▸ **Required work**
Transcribe the data exactly. Leave nothing out.

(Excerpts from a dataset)

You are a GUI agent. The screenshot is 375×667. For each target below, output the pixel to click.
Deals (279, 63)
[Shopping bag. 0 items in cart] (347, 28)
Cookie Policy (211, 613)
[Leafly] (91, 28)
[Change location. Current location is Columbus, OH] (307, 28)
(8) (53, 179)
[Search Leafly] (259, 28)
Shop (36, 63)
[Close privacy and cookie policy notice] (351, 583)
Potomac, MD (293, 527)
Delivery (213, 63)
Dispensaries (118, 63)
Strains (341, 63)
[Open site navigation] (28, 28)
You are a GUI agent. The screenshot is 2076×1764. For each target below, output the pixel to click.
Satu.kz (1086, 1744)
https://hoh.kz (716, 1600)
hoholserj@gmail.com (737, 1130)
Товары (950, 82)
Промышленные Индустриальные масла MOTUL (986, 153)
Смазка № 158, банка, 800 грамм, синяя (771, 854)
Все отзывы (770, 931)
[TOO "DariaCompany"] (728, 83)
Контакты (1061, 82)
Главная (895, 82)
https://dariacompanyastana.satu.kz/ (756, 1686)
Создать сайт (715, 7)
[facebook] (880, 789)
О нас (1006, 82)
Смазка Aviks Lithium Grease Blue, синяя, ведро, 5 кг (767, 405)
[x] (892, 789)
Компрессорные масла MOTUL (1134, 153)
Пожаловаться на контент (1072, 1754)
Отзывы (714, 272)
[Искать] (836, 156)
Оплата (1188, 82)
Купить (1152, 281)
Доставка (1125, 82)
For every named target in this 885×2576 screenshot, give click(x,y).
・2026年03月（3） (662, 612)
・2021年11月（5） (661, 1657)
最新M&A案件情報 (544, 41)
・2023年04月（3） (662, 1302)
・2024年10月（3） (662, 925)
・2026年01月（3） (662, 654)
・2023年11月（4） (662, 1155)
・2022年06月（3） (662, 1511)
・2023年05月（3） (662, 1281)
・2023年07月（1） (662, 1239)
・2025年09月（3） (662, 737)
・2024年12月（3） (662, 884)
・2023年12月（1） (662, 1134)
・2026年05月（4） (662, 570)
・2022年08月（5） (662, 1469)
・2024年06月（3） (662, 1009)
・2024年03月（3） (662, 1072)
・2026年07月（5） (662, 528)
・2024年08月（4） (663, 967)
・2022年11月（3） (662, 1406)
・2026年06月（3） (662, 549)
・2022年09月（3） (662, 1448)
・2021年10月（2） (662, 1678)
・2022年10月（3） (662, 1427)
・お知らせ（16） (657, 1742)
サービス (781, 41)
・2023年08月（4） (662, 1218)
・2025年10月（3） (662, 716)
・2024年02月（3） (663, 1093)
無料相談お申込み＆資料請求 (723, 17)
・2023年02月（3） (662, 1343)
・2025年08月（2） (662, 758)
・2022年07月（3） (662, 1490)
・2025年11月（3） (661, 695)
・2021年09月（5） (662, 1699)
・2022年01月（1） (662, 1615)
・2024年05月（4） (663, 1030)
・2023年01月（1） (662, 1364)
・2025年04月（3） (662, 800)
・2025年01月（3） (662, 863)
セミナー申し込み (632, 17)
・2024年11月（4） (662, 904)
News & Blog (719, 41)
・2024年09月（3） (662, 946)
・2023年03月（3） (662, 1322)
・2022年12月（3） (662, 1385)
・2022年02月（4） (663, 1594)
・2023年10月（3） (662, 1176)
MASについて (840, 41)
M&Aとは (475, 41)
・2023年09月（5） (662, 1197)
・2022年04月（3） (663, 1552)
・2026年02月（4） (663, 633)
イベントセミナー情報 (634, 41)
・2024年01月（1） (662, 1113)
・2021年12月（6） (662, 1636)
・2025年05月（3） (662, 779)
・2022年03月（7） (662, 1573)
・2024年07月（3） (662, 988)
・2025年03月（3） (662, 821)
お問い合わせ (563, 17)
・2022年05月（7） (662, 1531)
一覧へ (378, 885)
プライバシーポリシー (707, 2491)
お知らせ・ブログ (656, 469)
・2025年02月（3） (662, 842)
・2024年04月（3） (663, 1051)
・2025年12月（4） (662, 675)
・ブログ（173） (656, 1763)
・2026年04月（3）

▸ **Output**
You are a GUI agent. The screenshot is 375×667. For each target below, output the pixel to click.
Deals (279, 63)
[Shopping bag. 0 items in cart] (347, 28)
Cookie Policy (211, 613)
[Leafly] (91, 28)
[Change location. Current location is Columbus, OH] (307, 28)
(8) (53, 179)
[Search Leafly] (259, 28)
Shop (36, 63)
[Close privacy and cookie policy notice] (351, 583)
Potomac, MD (293, 527)
Delivery (213, 63)
Dispensaries (118, 63)
Strains (341, 63)
[Open site navigation] (28, 28)
You are a GUI agent. The screenshot is 2076×1764. For each target below, output the pixel to click.
Satu.kz (1086, 1744)
https://hoh.kz (716, 1600)
hoholserj@gmail.com (737, 1130)
Товары (950, 82)
Промышленные Индустриальные масла MOTUL (986, 153)
Смазка № 158, банка, 800 грамм, синяя (771, 854)
Все отзывы (770, 931)
[TOO "DariaCompany"] (728, 83)
Контакты (1061, 82)
Главная (895, 82)
https://dariacompanyastana.satu.kz/ (756, 1686)
Создать сайт (715, 7)
[facebook] (880, 789)
О нас (1006, 82)
Смазка Aviks Lithium Grease Blue, синяя, ведро, 5 кг (767, 405)
[x] (892, 789)
Компрессорные масла MOTUL (1134, 153)
Пожаловаться на контент (1072, 1754)
Отзывы (714, 272)
[Искать] (836, 156)
Оплата (1188, 82)
Купить (1152, 281)
Доставка (1125, 82)
For every named target in this 885×2576 screenshot, give click(x,y).
・2026年03月（3） (662, 612)
・2021年11月（5） (661, 1657)
最新M&A案件情報 (544, 41)
・2023年04月（3） (662, 1302)
・2024年10月（3） (662, 925)
・2026年01月（3） (662, 654)
・2023年11月（4） (662, 1155)
・2022年06月（3） (662, 1511)
・2023年05月（3） (662, 1281)
・2023年07月（1） (662, 1239)
・2025年09月（3） (662, 737)
・2024年12月（3） (662, 884)
・2023年12月（1） (662, 1134)
・2026年05月（4） (662, 570)
・2022年08月（5） (662, 1469)
・2024年06月（3） (662, 1009)
・2024年03月（3） (662, 1072)
・2026年07月（5） (662, 528)
・2024年08月（4） (663, 967)
・2022年11月（3） (662, 1406)
・2026年06月（3） (662, 549)
・2022年09月（3） (662, 1448)
・2021年10月（2） (662, 1678)
・2022年10月（3） (662, 1427)
・お知らせ（16） (657, 1742)
サービス (781, 41)
・2023年08月（4） (662, 1218)
・2025年10月（3） (662, 716)
・2024年02月（3） (663, 1093)
無料相談お申込み＆資料請求 (723, 17)
・2023年02月（3） (662, 1343)
・2025年08月（2） (662, 758)
・2022年07月（3） (662, 1490)
・2025年11月（3） (661, 695)
・2021年09月（5） (662, 1699)
・2022年01月（1） (662, 1615)
・2024年05月（4） (663, 1030)
・2023年01月（1） (662, 1364)
・2025年04月（3） (662, 800)
・2025年01月（3） (662, 863)
セミナー申し込み (632, 17)
・2024年11月（4） (662, 904)
News & Blog (719, 41)
・2024年09月（3） (662, 946)
・2023年03月（3） (662, 1322)
・2022年12月（3） (662, 1385)
・2022年02月（4） (663, 1594)
・2023年10月（3） (662, 1176)
MASについて (840, 41)
M&Aとは (475, 41)
・2023年09月（5） (662, 1197)
・2022年04月（3） (663, 1552)
・2026年02月（4） (663, 633)
イベントセミナー情報 (634, 41)
・2024年01月（1） (662, 1113)
・2021年12月（6） (662, 1636)
・2025年05月（3） (662, 779)
・2022年03月（7） (662, 1573)
・2024年07月（3） (662, 988)
・2025年03月（3） (662, 821)
お問い合わせ (563, 17)
・2022年05月（7） (662, 1531)
一覧へ (378, 885)
プライバシーポリシー (707, 2491)
お知らせ・ブログ (656, 469)
・2025年02月（3） (662, 842)
・2024年04月（3） (663, 1051)
・2025年12月（4） (662, 675)
・ブログ（173） (656, 1763)
・2026年04月（3）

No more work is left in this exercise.